Given entries Block Start

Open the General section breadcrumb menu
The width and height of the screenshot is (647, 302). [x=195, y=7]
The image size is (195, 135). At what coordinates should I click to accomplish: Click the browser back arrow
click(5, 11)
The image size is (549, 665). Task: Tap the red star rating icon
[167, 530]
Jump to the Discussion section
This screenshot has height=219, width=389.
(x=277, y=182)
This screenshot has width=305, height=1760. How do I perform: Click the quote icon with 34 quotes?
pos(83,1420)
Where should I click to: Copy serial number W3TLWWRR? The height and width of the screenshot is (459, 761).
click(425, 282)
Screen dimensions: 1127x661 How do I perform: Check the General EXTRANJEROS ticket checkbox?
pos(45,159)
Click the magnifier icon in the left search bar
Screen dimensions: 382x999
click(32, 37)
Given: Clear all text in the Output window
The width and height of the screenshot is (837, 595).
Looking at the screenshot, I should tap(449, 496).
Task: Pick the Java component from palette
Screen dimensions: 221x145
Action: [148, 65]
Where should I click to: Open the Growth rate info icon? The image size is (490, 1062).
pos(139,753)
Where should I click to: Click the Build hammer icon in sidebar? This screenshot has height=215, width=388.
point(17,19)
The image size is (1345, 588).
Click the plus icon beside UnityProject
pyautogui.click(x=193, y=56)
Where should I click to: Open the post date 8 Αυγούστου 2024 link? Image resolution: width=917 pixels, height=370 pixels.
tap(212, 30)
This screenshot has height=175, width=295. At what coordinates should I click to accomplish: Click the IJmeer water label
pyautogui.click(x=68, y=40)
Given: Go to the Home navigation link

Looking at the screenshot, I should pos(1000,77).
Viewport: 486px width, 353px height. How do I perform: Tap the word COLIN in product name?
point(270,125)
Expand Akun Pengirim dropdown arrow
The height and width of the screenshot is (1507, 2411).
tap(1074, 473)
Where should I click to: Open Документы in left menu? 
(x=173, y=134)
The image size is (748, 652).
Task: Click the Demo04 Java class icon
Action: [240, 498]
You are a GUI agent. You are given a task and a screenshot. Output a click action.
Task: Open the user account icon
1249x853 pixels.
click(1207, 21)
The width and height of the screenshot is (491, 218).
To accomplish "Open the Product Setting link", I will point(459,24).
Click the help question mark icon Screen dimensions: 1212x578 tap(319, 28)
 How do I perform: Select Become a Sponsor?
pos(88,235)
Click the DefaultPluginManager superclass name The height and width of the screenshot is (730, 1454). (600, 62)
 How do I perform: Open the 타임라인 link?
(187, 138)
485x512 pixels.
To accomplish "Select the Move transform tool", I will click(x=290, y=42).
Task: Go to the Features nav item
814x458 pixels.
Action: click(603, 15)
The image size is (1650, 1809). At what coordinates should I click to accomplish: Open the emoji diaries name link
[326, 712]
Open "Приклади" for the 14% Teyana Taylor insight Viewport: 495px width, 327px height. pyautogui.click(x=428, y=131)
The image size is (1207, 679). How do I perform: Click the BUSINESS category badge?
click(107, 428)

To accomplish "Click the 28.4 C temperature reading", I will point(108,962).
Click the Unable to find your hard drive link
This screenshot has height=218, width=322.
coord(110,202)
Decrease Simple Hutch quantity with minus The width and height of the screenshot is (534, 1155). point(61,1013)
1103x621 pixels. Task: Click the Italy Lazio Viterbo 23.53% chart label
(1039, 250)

Given entries Block End

Make a verbatim copy of each record.

_Reply_
Open the General section breadcrumb menu
The width and height of the screenshot is (647, 302). [x=195, y=7]
The image size is (195, 135). At what coordinates should I click to accomplish: Click the browser back arrow
click(5, 11)
The image size is (549, 665). Task: Tap the red star rating icon
[167, 530]
Jump to the Discussion section
This screenshot has height=219, width=389.
(x=277, y=182)
This screenshot has width=305, height=1760. How do I perform: Click the quote icon with 34 quotes?
pos(83,1420)
Where should I click to: Copy serial number W3TLWWRR? The height and width of the screenshot is (459, 761).
click(425, 282)
Screen dimensions: 1127x661 How do I perform: Check the General EXTRANJEROS ticket checkbox?
pos(45,159)
Click the magnifier icon in the left search bar
Screen dimensions: 382x999
click(32, 37)
Given: Clear all text in the Output window
The width and height of the screenshot is (837, 595).
Looking at the screenshot, I should tap(449, 496).
Task: Pick the Java component from palette
Screen dimensions: 221x145
Action: [148, 65]
Where should I click to: Open the Growth rate info icon? The image size is (490, 1062).
pos(139,753)
Where should I click to: Click the Build hammer icon in sidebar? This screenshot has height=215, width=388.
point(17,19)
The image size is (1345, 588).
Click the plus icon beside UnityProject
pyautogui.click(x=193, y=56)
Where should I click to: Open the post date 8 Αυγούστου 2024 link? Image resolution: width=917 pixels, height=370 pixels.
tap(212, 30)
This screenshot has height=175, width=295. At what coordinates should I click to accomplish: Click the IJmeer water label
pyautogui.click(x=68, y=40)
Given: Go to the Home navigation link

Looking at the screenshot, I should pos(1000,77).
Viewport: 486px width, 353px height. How do I perform: Tap the word COLIN in product name?
point(270,125)
Expand Akun Pengirim dropdown arrow
The height and width of the screenshot is (1507, 2411).
tap(1074, 473)
Where should I click to: Open Документы in left menu? 
(x=173, y=134)
The image size is (748, 652).
Task: Click the Demo04 Java class icon
Action: [240, 498]
You are a GUI agent. You are given a task and a screenshot. Output a click action.
Task: Open the user account icon
1249x853 pixels.
click(1207, 21)
The width and height of the screenshot is (491, 218).
To accomplish "Open the Product Setting link", I will point(459,24).
Click the help question mark icon Screen dimensions: 1212x578 tap(319, 28)
 How do I perform: Select Become a Sponsor?
pos(88,235)
Click the DefaultPluginManager superclass name The height and width of the screenshot is (730, 1454). (600, 62)
 How do I perform: Open the 타임라인 link?
(187, 138)
485x512 pixels.
To accomplish "Select the Move transform tool", I will click(x=290, y=42).
Task: Go to the Features nav item
814x458 pixels.
Action: click(603, 15)
The image size is (1650, 1809). At what coordinates should I click to accomplish: Open the emoji diaries name link
[326, 712]
Open "Приклади" for the 14% Teyana Taylor insight Viewport: 495px width, 327px height. pyautogui.click(x=428, y=131)
The image size is (1207, 679). How do I perform: Click the BUSINESS category badge?
click(107, 428)

To accomplish "Click the 28.4 C temperature reading", I will point(108,962).
Click the Unable to find your hard drive link
This screenshot has height=218, width=322.
coord(110,202)
Decrease Simple Hutch quantity with minus The width and height of the screenshot is (534, 1155). point(61,1013)
1103x621 pixels. Task: Click the Italy Lazio Viterbo 23.53% chart label
(1039, 250)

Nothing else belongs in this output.